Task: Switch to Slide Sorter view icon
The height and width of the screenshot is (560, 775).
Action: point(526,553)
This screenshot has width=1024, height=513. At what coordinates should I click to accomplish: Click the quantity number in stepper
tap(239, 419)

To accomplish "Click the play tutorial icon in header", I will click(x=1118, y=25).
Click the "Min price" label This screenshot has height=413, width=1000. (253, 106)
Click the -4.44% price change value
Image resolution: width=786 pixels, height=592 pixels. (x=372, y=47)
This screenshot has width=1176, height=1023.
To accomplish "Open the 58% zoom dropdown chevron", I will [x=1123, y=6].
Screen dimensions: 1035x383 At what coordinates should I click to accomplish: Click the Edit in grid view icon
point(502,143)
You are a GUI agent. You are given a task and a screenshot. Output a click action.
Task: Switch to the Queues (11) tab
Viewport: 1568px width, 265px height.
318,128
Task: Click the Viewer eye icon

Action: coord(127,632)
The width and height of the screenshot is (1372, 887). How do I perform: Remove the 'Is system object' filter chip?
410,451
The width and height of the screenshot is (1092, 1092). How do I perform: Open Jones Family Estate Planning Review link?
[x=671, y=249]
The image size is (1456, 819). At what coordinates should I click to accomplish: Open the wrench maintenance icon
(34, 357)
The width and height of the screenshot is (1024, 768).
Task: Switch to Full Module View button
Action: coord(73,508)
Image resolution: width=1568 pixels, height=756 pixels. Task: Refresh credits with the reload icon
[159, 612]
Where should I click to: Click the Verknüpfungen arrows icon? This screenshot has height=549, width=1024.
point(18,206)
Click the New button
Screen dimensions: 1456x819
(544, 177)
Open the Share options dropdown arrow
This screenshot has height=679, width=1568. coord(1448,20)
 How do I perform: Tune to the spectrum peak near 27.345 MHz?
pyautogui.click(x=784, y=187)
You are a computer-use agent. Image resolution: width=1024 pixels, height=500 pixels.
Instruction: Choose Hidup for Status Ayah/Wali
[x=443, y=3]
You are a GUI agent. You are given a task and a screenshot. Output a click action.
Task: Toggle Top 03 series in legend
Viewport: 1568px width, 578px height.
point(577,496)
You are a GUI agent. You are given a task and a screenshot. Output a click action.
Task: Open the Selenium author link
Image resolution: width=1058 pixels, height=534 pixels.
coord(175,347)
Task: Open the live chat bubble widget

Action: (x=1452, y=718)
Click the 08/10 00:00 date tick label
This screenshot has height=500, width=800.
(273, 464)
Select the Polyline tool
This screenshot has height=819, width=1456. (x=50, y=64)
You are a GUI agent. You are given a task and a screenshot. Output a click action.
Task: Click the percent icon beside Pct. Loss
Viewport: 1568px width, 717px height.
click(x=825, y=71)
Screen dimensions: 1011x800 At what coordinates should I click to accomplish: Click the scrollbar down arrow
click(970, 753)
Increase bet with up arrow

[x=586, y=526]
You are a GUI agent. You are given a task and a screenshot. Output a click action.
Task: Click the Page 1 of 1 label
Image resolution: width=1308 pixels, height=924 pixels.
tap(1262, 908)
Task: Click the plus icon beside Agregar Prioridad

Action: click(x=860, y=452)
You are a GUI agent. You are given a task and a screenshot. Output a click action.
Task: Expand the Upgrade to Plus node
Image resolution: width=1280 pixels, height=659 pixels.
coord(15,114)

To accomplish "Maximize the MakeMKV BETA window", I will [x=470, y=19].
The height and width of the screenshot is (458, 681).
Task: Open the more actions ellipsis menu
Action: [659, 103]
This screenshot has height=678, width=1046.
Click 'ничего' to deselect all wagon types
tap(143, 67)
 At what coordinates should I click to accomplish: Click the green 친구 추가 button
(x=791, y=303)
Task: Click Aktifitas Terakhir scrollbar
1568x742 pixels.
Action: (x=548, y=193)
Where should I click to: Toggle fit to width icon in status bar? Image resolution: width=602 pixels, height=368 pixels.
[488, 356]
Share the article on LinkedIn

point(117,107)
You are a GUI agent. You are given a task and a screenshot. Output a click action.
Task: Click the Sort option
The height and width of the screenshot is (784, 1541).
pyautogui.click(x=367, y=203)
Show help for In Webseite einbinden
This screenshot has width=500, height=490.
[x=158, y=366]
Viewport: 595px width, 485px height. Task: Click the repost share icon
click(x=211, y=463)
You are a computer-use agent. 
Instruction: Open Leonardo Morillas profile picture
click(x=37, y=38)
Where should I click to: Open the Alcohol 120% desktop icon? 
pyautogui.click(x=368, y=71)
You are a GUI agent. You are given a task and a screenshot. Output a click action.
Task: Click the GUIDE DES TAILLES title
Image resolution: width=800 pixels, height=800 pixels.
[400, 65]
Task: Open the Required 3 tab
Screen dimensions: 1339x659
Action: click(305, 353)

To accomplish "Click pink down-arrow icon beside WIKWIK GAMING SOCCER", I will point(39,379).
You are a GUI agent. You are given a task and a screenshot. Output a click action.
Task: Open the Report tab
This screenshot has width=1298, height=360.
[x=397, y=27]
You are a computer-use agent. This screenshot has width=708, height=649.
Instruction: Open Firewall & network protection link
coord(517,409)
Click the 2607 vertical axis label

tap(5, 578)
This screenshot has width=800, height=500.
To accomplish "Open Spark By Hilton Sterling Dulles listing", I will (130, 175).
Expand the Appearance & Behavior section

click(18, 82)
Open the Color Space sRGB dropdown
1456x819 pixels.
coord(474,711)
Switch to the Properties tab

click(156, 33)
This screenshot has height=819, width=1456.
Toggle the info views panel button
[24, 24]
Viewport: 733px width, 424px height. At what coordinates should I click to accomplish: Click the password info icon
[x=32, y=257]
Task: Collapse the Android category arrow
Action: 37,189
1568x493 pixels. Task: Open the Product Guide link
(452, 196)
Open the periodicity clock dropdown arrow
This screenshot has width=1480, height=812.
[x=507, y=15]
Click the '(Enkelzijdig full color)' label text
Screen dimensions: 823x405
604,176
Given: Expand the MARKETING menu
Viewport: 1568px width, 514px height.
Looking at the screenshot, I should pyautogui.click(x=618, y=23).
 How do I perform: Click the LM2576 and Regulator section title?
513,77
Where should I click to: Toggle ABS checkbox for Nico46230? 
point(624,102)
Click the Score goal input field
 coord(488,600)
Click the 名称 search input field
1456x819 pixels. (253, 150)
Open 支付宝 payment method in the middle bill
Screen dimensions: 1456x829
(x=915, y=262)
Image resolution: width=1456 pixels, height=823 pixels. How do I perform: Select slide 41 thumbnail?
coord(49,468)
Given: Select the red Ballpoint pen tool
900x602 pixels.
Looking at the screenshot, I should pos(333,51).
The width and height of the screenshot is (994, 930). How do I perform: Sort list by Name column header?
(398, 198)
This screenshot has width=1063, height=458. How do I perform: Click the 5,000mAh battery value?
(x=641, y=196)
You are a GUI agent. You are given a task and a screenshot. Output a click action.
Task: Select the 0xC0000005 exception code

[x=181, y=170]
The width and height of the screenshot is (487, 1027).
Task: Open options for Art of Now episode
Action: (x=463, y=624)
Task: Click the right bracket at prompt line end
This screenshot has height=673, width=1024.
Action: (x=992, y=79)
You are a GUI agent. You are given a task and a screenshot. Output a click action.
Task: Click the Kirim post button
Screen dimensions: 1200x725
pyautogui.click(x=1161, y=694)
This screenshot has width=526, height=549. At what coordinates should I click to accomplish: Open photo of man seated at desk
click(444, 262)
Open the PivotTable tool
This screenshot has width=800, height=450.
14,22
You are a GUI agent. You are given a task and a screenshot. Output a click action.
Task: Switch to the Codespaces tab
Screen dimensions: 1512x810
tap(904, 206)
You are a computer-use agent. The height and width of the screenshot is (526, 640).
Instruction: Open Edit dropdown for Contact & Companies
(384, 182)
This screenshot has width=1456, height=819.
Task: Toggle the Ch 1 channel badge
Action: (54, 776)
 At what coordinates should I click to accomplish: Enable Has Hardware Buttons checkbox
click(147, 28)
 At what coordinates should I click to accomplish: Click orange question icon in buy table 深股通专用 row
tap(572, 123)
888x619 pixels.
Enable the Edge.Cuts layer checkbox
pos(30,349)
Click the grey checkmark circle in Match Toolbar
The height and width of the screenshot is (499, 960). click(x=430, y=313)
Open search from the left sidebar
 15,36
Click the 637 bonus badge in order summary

—————

-- Prompt --
Gather every line of the listing above that contains the word "Toggle", matching case exactly.

-- Finished exercise --
Task: Toggle Top 03 series in legend
Where should I click to: Toggle fit to width icon in status bar? Image resolution: width=602 pixels, height=368 pixels.
Toggle the info views panel button
Where should I click to: Toggle ABS checkbox for Nico46230? 
Task: Toggle the Ch 1 channel badge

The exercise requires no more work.